When unemployment falls wage pressures tend to rise, unless you live in New South Wales.
- New analysis from Macquarie shows the level of unemployment in NSW doesn’t have a meaningful impact on wage growth. It does, however, in other Australian states.
- Unemployment in NSW sits at 4.4%, a decade-low. Participation rates also hit the highest level on record in October.
When unemployment falls wage pressures tend to rise, as the economic theory goes.
However, for workers in New South Wales, Australia’s most populous state, employers appear to have missed the memo.
As seen in the chart below from Macquarie Bank, no matter what the level of unemployment, it has no meaningful impact on annual wage growth in NSW.
The Phillips curve, as it is known — looking at the inverse relationship between unemployment rates and wage pressures — appears to be broken in NSW but not Victoria where, broadly speaking, wage growth tends to lift whenever unemployment falls, and vice versus.
As seen in the next chart from Macquarie showing the Phillips curve for Australia’s smallest states, the inverse relationship between unemployment and wage pressures is even more evident than it is in Victoria.
So why then is the link between unemployment and wage pressures not evident in NSW, home to a whopping 4.06 million workers?
In short, there’s no clear-cut explanation as to why the state is seemingly rewriting the economic textbooks.
It could have something to do with continued growth in the size of the New South Wales labour force, which rose to 4.25 million in October, the highest level on record, according to data from the ABS,.
Labour force participation — measuring the number of people in employment or actively seeking work as a proportion of the working-age population — also hit 65.2% last month, the equal highest level on record.
The NSW employment to population ratio — measuring the proportion of working-age population in employment — also rose to a record-high of 62.3% in October.

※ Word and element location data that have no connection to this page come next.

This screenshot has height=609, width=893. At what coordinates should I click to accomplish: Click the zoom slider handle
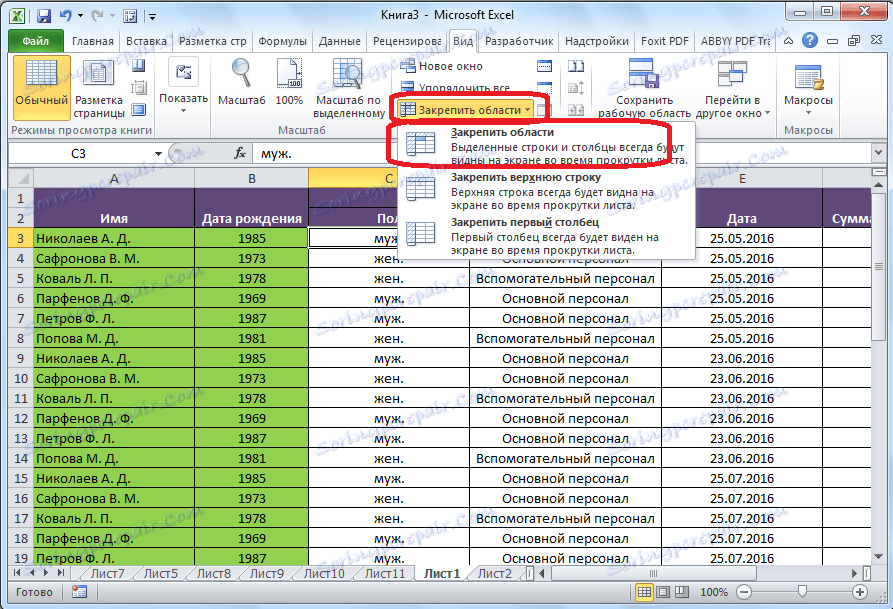click(x=803, y=592)
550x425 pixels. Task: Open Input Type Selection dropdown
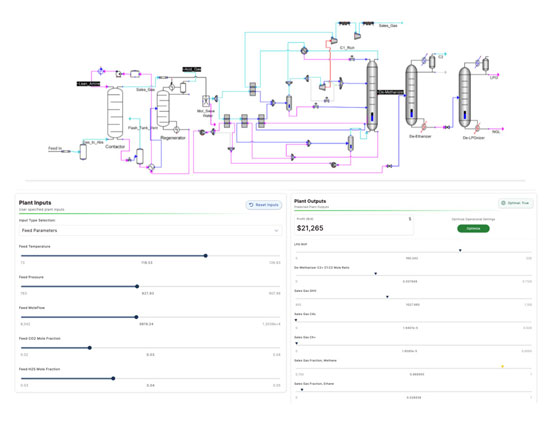(x=150, y=230)
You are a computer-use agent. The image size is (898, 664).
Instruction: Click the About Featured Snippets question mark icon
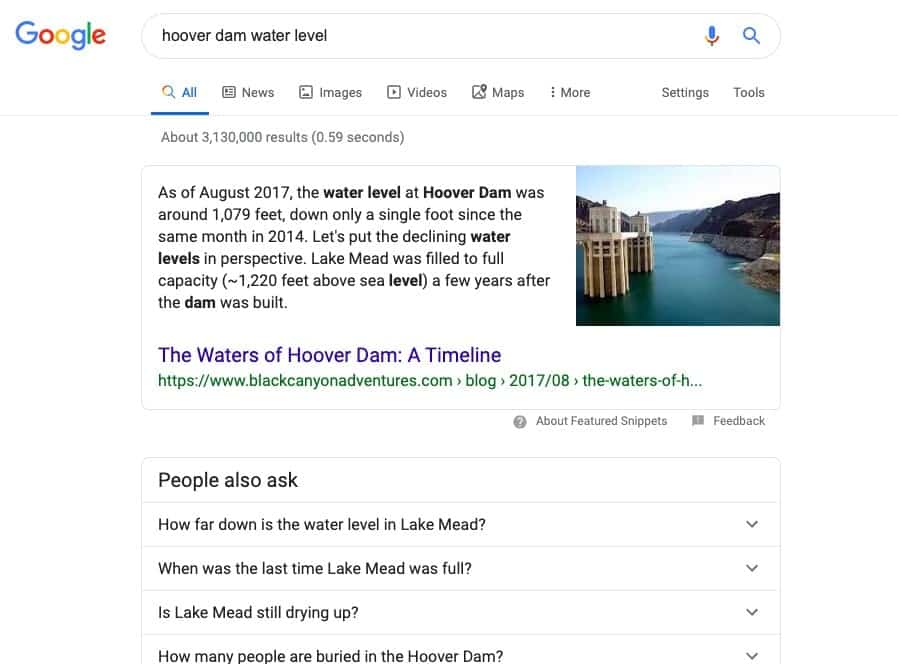pos(519,422)
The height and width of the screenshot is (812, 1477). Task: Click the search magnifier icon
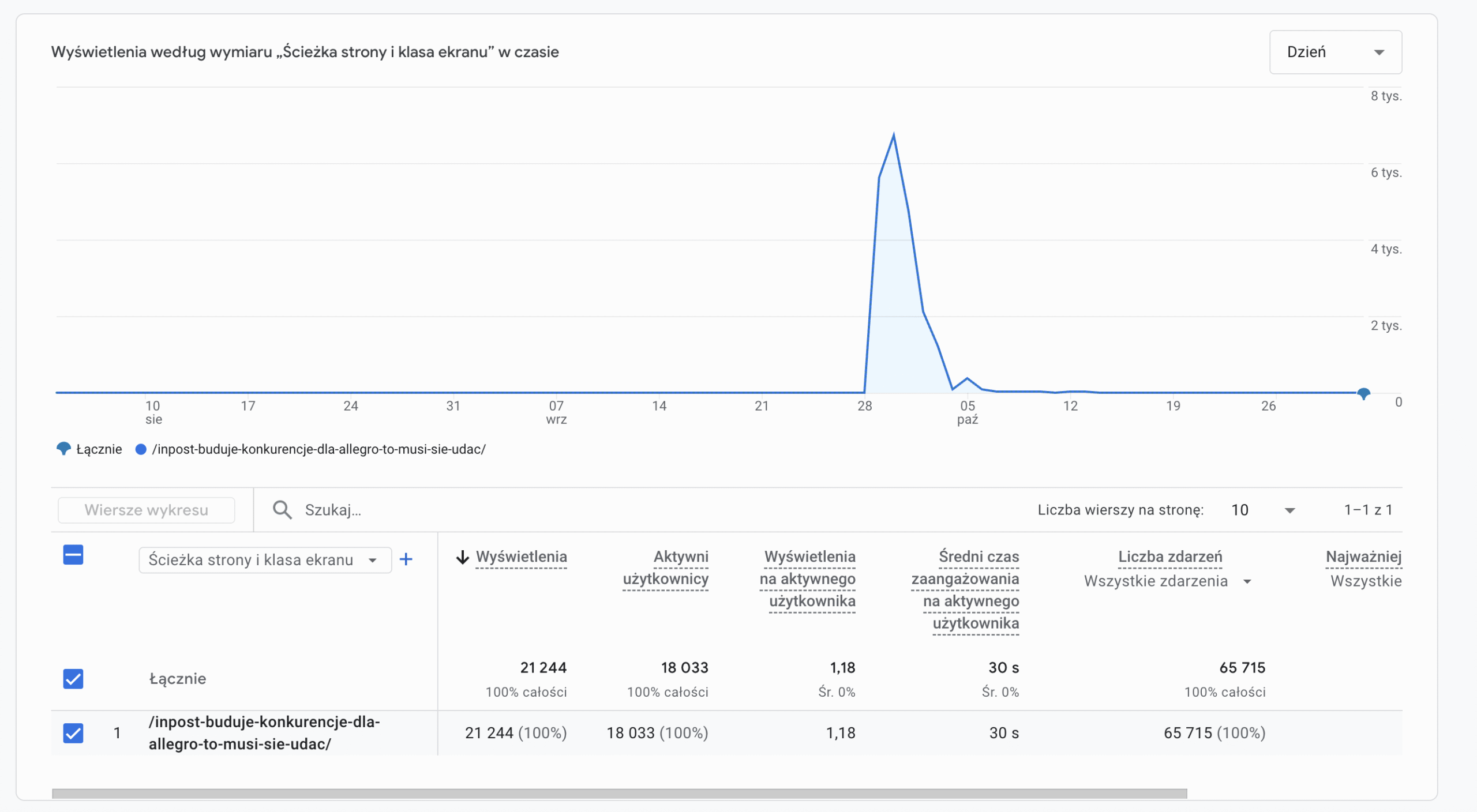tap(282, 510)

Put simply, why employment growth in the state remains strong, so too has been growth in available workers, preventing the unemployment rate from falling below the 4.4% level it sits today.
Whether that’s behind the recent lack of wage pressures is uncertain, as are other factors such as increased globalisation, ongoing employee caution, reduced unionisation of the workforce and other non-monetary forms of rewarding staff.
For whatever reason, despite unemployment sitting at a decade-low, there’s no sign yet that broader wage pressures are emerging for workers in the state.